BEGIN PROVIDED RECORDS

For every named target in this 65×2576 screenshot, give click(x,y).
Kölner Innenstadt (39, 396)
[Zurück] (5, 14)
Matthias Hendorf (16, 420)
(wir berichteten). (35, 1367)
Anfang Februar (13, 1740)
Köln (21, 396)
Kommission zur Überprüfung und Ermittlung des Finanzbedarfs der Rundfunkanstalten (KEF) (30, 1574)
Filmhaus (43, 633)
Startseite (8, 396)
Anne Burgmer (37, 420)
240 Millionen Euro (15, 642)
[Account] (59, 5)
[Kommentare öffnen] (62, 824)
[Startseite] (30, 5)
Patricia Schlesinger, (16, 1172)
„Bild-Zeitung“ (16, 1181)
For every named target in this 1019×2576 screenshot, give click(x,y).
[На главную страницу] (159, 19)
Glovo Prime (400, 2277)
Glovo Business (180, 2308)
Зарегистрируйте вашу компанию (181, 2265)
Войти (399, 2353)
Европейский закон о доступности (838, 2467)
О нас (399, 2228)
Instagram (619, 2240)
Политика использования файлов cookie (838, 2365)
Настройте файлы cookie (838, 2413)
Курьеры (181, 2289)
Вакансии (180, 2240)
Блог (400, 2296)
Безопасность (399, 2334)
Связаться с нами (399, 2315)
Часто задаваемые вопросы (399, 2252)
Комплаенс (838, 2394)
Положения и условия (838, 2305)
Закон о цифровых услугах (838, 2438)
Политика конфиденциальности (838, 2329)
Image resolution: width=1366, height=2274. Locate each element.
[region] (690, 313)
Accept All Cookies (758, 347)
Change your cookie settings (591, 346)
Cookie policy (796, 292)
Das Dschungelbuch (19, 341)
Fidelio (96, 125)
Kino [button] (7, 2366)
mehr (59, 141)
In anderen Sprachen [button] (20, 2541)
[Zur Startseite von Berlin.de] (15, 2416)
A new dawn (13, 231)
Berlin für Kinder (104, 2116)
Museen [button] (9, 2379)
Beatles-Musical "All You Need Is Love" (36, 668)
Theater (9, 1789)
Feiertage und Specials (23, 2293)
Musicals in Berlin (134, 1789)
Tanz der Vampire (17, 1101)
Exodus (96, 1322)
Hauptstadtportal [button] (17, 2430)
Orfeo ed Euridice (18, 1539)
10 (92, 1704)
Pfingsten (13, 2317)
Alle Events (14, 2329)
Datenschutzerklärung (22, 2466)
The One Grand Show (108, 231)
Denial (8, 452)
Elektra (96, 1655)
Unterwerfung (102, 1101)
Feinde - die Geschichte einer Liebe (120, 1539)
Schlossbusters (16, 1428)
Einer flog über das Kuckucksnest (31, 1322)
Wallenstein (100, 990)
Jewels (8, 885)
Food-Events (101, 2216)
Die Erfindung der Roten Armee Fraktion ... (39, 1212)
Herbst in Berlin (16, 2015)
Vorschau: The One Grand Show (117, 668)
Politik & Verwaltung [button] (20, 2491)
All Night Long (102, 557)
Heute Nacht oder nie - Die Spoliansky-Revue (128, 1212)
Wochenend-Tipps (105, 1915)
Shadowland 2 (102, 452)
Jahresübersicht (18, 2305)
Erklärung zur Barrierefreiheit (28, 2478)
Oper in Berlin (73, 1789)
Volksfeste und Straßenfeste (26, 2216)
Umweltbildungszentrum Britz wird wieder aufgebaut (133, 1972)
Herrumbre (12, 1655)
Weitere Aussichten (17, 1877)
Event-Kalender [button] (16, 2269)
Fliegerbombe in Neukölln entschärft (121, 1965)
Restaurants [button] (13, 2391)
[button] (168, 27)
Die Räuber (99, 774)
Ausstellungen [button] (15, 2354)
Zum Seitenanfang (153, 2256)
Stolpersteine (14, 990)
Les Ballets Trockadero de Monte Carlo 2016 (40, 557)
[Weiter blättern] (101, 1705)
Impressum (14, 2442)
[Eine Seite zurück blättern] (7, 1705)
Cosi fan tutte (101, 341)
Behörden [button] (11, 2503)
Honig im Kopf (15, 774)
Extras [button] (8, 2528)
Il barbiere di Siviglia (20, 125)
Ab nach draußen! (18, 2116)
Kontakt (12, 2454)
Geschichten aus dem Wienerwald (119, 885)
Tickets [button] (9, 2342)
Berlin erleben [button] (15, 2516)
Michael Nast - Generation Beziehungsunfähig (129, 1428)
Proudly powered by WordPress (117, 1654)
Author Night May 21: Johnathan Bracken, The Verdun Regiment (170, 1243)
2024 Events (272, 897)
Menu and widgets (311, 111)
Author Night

END PROVIDED RECORDS

## TASK DETAILS
From the material above, set down exactly the lines starting at the one with "Erklärung zur Barrierefreiheit (28, 2478)" and ending at the one with "Kontakt (12, 2454)", end lines included.

## ANSWER SECTION
Erklärung zur Barrierefreiheit (28, 2478)
Oper in Berlin (73, 1789)
Volksfeste und Straßenfeste (26, 2216)
Umweltbildungszentrum Britz wird wieder aufgebaut (133, 1972)
Herrumbre (12, 1655)
Weitere Aussichten (17, 1877)
Event-Kalender [button] (16, 2269)
Fliegerbombe in Neukölln entschärft (121, 1965)
Restaurants [button] (13, 2391)
[button] (168, 27)
Die Räuber (99, 774)
Ausstellungen [button] (15, 2354)
Zum Seitenanfang (153, 2256)
Stolpersteine (14, 990)
Les Ballets Trockadero de Monte Carlo 2016 (40, 557)
[Weiter blättern] (101, 1705)
Impressum (14, 2442)
[Eine Seite zurück blättern] (7, 1705)
Cosi fan tutte (101, 341)
Behörden [button] (11, 2503)
Honig im Kopf (15, 774)
Extras [button] (8, 2528)
Il barbiere di Siviglia (20, 125)
Ab nach draußen! (18, 2116)
Kontakt (12, 2454)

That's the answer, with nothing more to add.